Chronic inflammation is an underlying factor in the development and progression of many of the chronic diseases of aging, such as arthritis, atherosclerosis, diabetes, and cancer. Oxidative cellular stress induced by environmental factors, such as cigarette smoke, UV or ionizing radiation, bacterial or viral infection, or any number of oxidizing xenobiotic compounds, triggers a wide range of cellular responses, some of which are proinflammatory and proapoptotic, while others protect the cell against apoptosis and enhance cellular adhesion, cell proliferation, and angiogenesis. The inappropriate induction or constitutive activation of these protective responses in mutated or damaged cells appears to be a major factor in the transformation and proliferation of cancer cells.1–5

Two nuclear transcription factors that are involved in mediating the cellular responses to oxidative cell stress and proinflammatory stimuli are activator protein-1 (AP-1) and nuclear factor-κB (NF-κB).
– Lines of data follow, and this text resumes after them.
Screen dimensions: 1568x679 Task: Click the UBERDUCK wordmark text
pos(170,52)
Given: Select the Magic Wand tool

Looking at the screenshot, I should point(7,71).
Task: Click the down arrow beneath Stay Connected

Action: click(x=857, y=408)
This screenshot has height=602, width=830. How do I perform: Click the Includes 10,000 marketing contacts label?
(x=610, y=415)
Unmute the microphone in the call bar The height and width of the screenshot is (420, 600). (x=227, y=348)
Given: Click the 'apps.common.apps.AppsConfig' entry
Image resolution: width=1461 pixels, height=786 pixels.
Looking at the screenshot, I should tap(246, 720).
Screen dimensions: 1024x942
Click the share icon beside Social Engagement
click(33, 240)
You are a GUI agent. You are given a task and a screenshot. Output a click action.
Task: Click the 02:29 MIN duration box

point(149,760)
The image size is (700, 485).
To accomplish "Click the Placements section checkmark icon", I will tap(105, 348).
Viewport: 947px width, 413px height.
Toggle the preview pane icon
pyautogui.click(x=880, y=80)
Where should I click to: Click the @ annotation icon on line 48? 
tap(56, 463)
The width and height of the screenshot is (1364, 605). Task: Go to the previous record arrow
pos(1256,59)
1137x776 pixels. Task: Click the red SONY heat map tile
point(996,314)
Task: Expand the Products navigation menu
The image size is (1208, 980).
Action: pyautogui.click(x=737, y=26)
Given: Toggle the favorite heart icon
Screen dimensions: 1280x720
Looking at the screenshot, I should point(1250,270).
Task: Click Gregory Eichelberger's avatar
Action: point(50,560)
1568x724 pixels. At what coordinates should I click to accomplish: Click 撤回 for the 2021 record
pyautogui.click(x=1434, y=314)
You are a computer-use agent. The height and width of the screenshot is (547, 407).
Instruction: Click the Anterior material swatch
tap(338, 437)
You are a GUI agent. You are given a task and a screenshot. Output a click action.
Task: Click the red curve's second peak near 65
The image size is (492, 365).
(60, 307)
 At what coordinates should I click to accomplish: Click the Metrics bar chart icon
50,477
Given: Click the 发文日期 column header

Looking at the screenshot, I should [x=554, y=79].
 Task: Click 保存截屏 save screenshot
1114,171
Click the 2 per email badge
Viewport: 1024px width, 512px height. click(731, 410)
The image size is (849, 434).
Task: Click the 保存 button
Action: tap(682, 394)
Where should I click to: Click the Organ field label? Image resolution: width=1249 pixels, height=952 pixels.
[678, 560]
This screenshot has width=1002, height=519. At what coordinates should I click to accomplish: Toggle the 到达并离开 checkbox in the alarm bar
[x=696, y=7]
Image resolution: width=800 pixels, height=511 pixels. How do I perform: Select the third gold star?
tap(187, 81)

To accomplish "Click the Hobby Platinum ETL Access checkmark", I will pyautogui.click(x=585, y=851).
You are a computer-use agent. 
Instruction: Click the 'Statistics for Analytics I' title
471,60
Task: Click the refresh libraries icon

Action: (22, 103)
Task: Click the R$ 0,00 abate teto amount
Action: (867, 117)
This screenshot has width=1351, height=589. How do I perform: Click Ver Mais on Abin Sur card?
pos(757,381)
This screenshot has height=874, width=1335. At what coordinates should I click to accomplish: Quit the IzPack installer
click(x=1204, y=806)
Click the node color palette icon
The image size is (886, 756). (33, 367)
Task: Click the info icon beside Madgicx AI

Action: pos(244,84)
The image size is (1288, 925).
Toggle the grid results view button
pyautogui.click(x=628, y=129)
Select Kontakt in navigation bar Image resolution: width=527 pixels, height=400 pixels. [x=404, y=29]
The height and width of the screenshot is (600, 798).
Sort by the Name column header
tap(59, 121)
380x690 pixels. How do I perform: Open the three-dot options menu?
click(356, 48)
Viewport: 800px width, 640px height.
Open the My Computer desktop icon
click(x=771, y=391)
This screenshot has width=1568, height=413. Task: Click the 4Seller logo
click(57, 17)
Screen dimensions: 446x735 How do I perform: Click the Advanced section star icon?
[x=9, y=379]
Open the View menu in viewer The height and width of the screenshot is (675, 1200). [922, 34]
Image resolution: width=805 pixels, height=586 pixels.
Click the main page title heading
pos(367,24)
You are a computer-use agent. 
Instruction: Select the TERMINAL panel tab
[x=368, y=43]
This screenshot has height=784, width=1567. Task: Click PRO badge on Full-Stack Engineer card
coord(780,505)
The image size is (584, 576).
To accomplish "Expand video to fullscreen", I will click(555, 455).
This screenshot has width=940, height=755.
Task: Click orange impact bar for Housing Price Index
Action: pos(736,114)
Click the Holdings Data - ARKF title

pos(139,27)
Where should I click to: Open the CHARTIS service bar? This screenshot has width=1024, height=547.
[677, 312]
The role of these transcription factors on cancer initiation and progression has been studied in cell culture and in vivo models.5,6 The activation of two AP-1 components, c-Jun and c-Fos, by JNK and by ERK1/2 or p38 MAPK, respectively, is involved in the malignant transformation of cells stimulated by the tumor promotor phorbol 12-myristate 13-acetate (PMA). The proinflammatory and antiapoptotic response to tumor promotion is primarily mediated through activation of NF-κB by the IKK family of serine/threonine kinases. The following discussion will focus on the NF-κB pathway as a target for cancer chemotherapy and chemoprevention.

Many diverse stimuli utilize intracellular signaling

Figure 1.Many diverse stimuli utilize intracellular signaling pathways to activate NF-κB, a nuclear transcription factor that regulates proinflammatory and cell survival pathways.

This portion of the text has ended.